A comparison was made between the battery of the present invention having a pattern as shown in FIG. 1 on the punch surface on which the lithium 34 was pressed and the conventional battery without the pattern, with respect to the discharge voltage per discharge depth.

The closing voltage is a minimum value measured at −10 ° C. and discharged at 2 mA for 1 second. The results are shown in Table 2. The data is n
= 12. The unit is voltage (V).

As is clear from Table 2, the battery of the present invention is superior to the conventional battery in that the closed circuit voltage at each depth of discharge is high, and the variation is small.

That is, the large current pulse characteristics for each discharge depth are excellent.

The reason why the present invention is excellent is that the contact area between the metal lithium and the negative electrode can is increased as compared with that of the conventional battery. Think

In this embodiment, the lithium is directly pressed by the press-bonding punch. However, the same effect can be expected if the separator 33 is placed on the lithium 34 and then pressed.

Embodiment 2 FIG. 4 is a sectional view showing a second embodiment (2) to which the present invention is applied. Battery is CR2016. In the figure, 41 is a positive electrode can, 42 is a positive electrode mixture mainly composed of MnO ₂ , 43 is a separator,
Reference numeral 44 denotes metallic lithium disposed on the inner surface of the negative electrode can 45 and pressed. 46 is a gasket.

A comparison was made between the battery of the present invention having a pattern as shown in FIG. 2 on the punch surface on which the lithium 44 was pressed and the conventional battery without the pattern and the closing voltage at each discharge depth.

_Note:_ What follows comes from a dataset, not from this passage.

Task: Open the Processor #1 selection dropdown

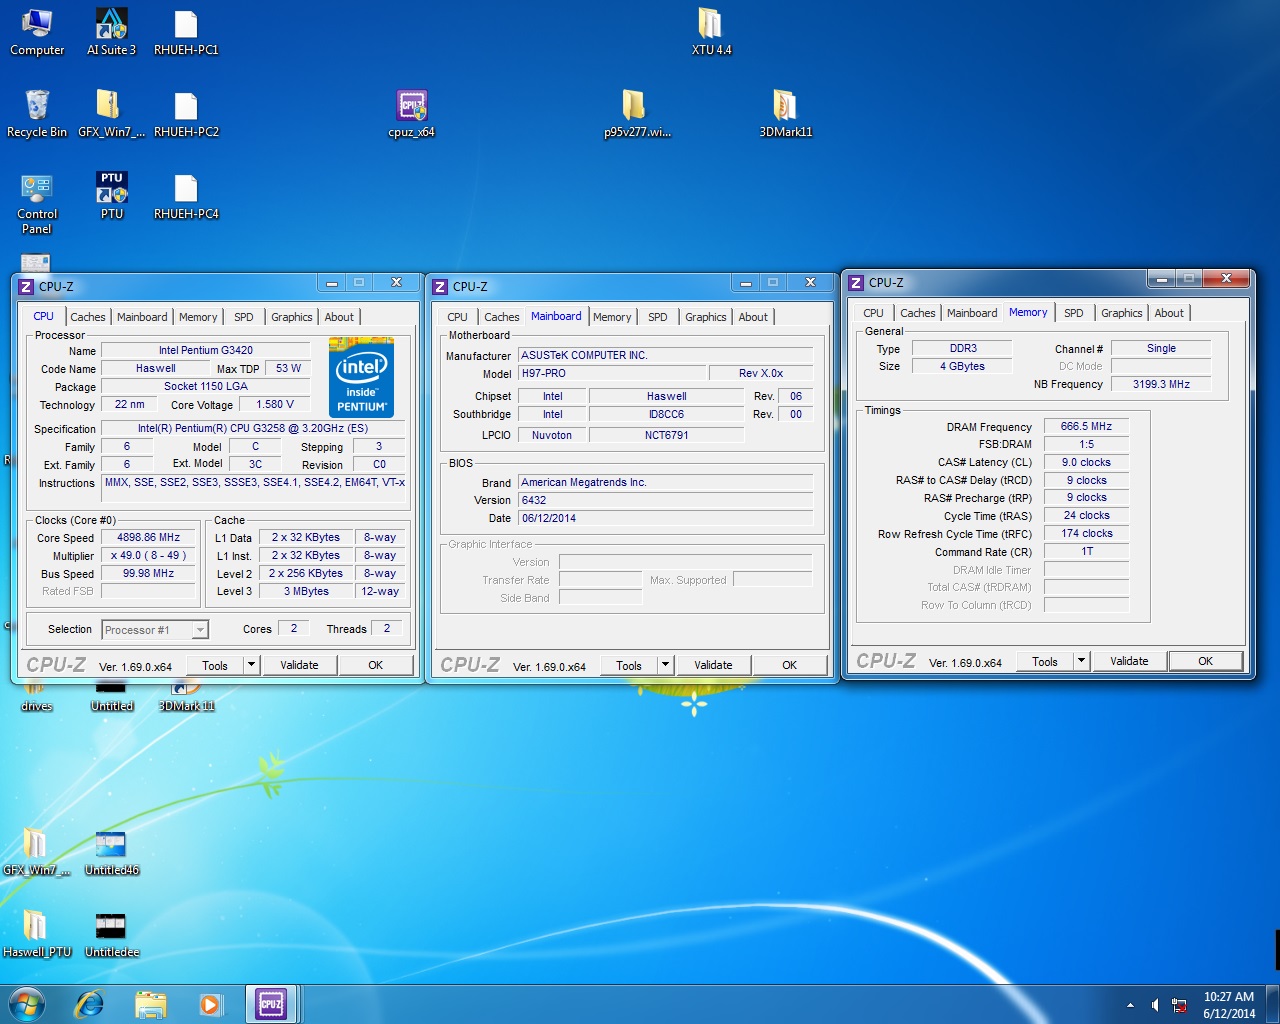Action: click(200, 629)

The closing voltage is measured at -10 ° C,
This is the minimum value when the battery is discharged for 5 seconds with a load resistance of 500Ω.
The results are shown in Table 3. The data is n = 12. The unit is voltage (V).

As is clear from Table 3, the battery of the present invention is superior to the conventional battery in that the closed-circuit voltage at each depth of discharge is high, and the variation is small.

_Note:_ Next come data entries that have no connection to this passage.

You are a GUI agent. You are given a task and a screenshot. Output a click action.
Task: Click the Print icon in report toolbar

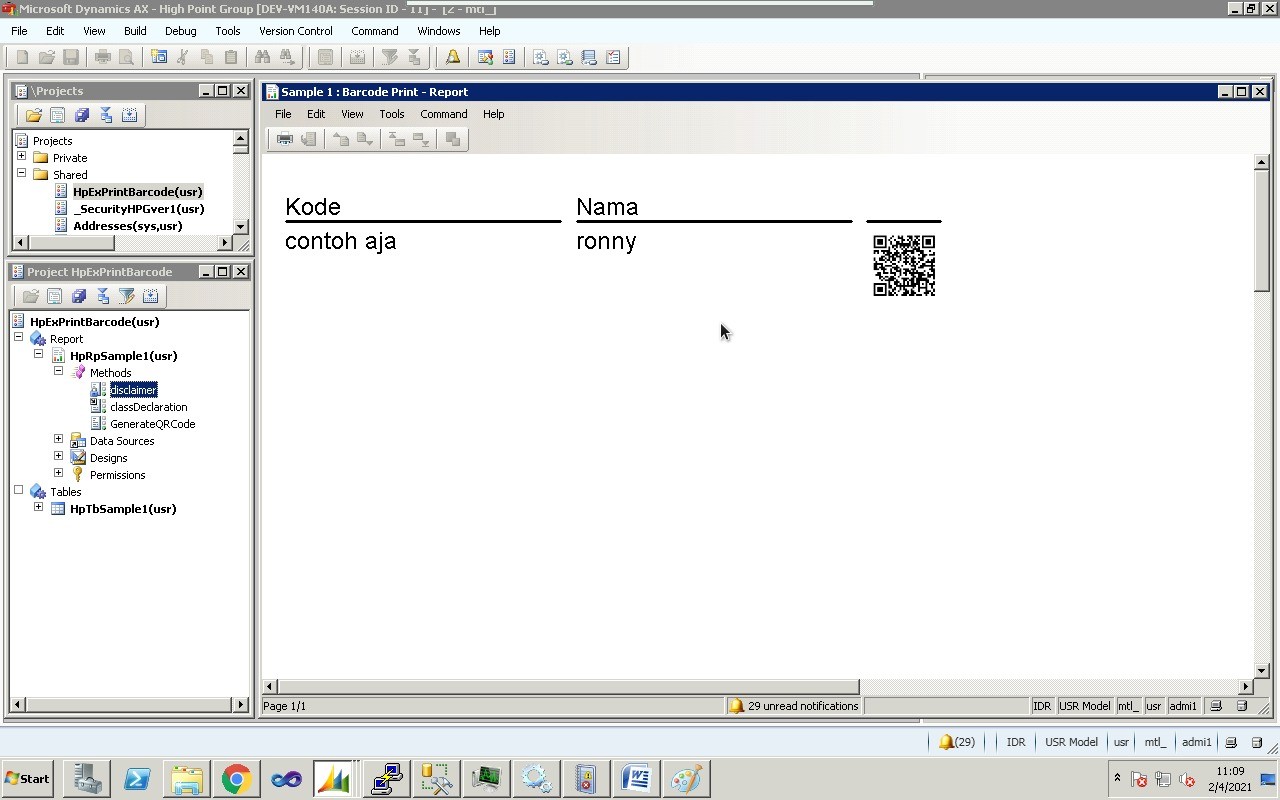(x=285, y=139)
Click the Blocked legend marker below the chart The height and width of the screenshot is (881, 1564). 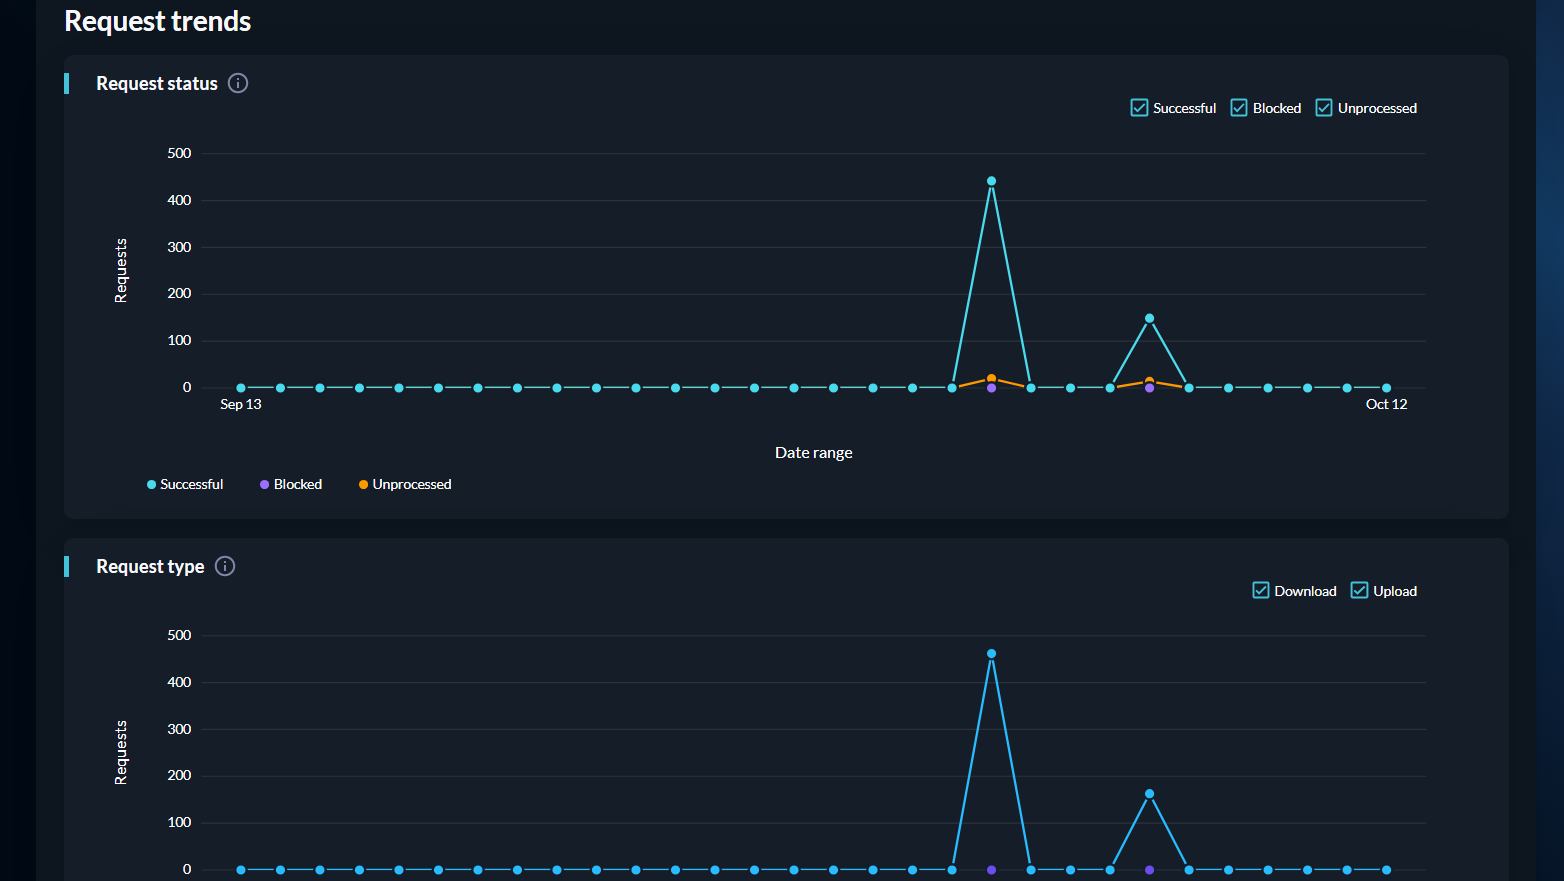point(263,484)
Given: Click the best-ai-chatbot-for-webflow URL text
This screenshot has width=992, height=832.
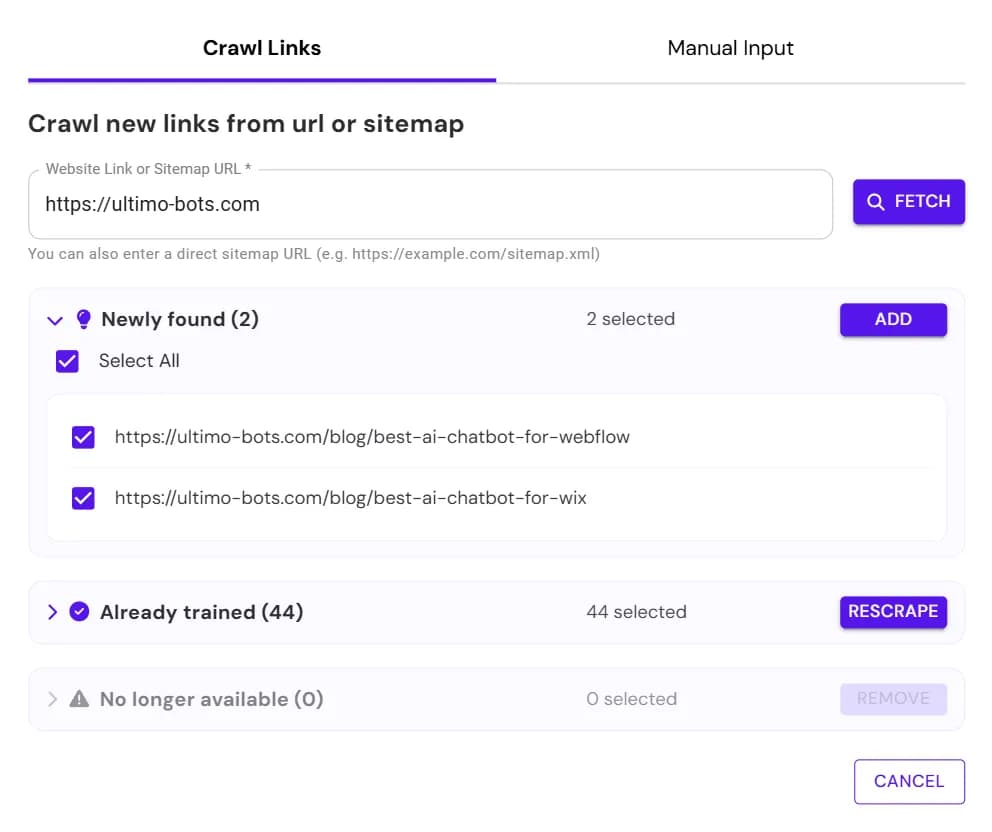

That is, the large current pulse characteristics for each discharge depth are excellent.

The present invention is also applicable and effective when the electrode is net welded to the negative electrode can or when a soft light metal other than lithium is used as the negative electrode active material.

〔The invention's effect〕

As is clear from the above description, in the present invention, the negative electrode active material and the negative electrode can are brought into close contact with each other by a pressure bonding punch provided with a pattern having irregularities on the pressure bonding surface, thereby increasing the reaction area of the negative electrode active material. Therefore, it is possible to provide a non-aqueous electrolyte battery having excellent large current pulse characteristics.

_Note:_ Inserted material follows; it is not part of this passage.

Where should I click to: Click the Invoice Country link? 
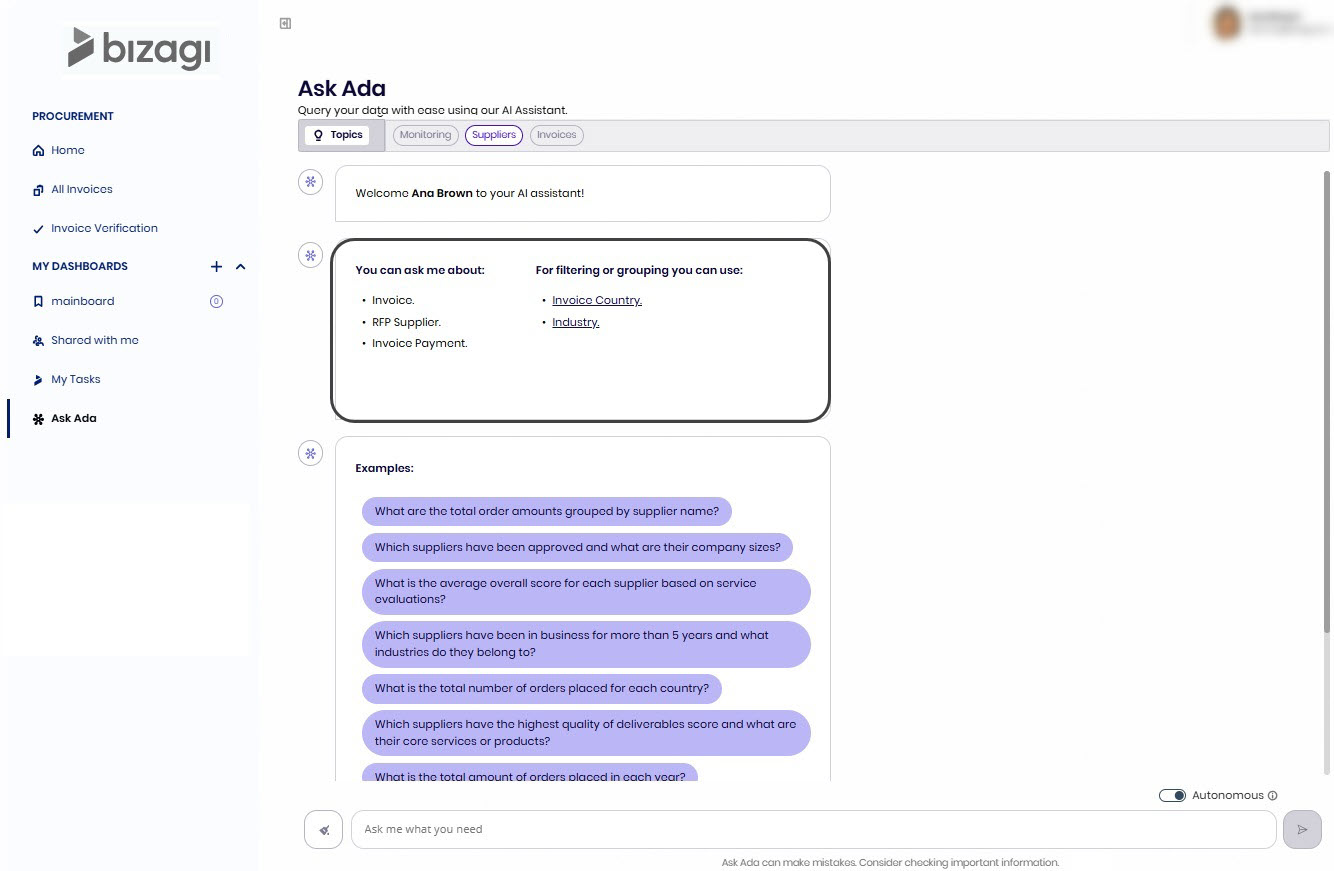tap(597, 300)
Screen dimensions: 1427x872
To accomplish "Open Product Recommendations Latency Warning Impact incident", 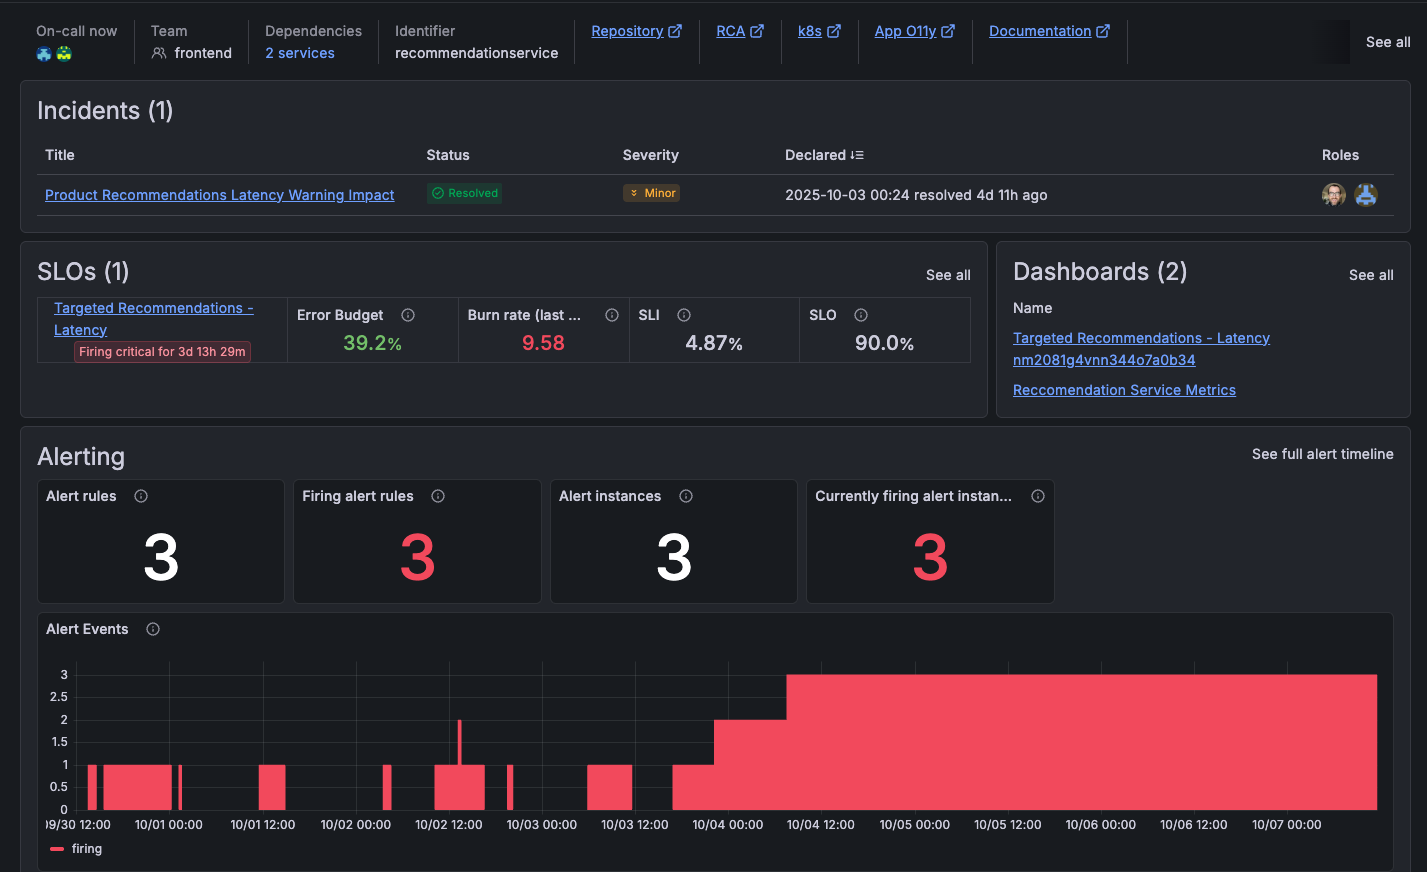I will click(x=219, y=195).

[Brief description of the drawings]

1 and 2 show a first embodiment showing a pattern of a press-bonded punch surface to which the present invention is applied, and FIGS. 3 and 4 show non-aqueous electrolytes to which the present invention is applied. It is sectional drawing which shows the 1st Example and 2nd Example of a battery. 31,41 Positive electrode can 32,42 Positive electrode mixture 33,43 Separator 34,44 Lithium 35,45 Negative electrode can 36,37 Sealing material 45 Gasket

Continuation of the front page (58) Field surveyed (Int.Cl. ⁶ , DB name) H01M 4/06-4/12 H01M 6/16

Claims (2)

(57) [Claims] 1. A negative electrode active material is pressed by a pressure bonding punch having a plurality of protrusions on a pressing surface and a notch between the plurality of protrusions and extending from a central portion to an outer periphery. A non-aqueous electrolyte battery characterized in that it adheres closely. 2. The negative electrode active material and the negative electrode can are brought into close contact with each other by pressing the negative electrode active material from above a separator placed on the negative electrode active material with a pressure bonding punch provided with a pattern having irregularities on the pressure bonding surface. Non-aqueous electrolyte battery characterized by the following.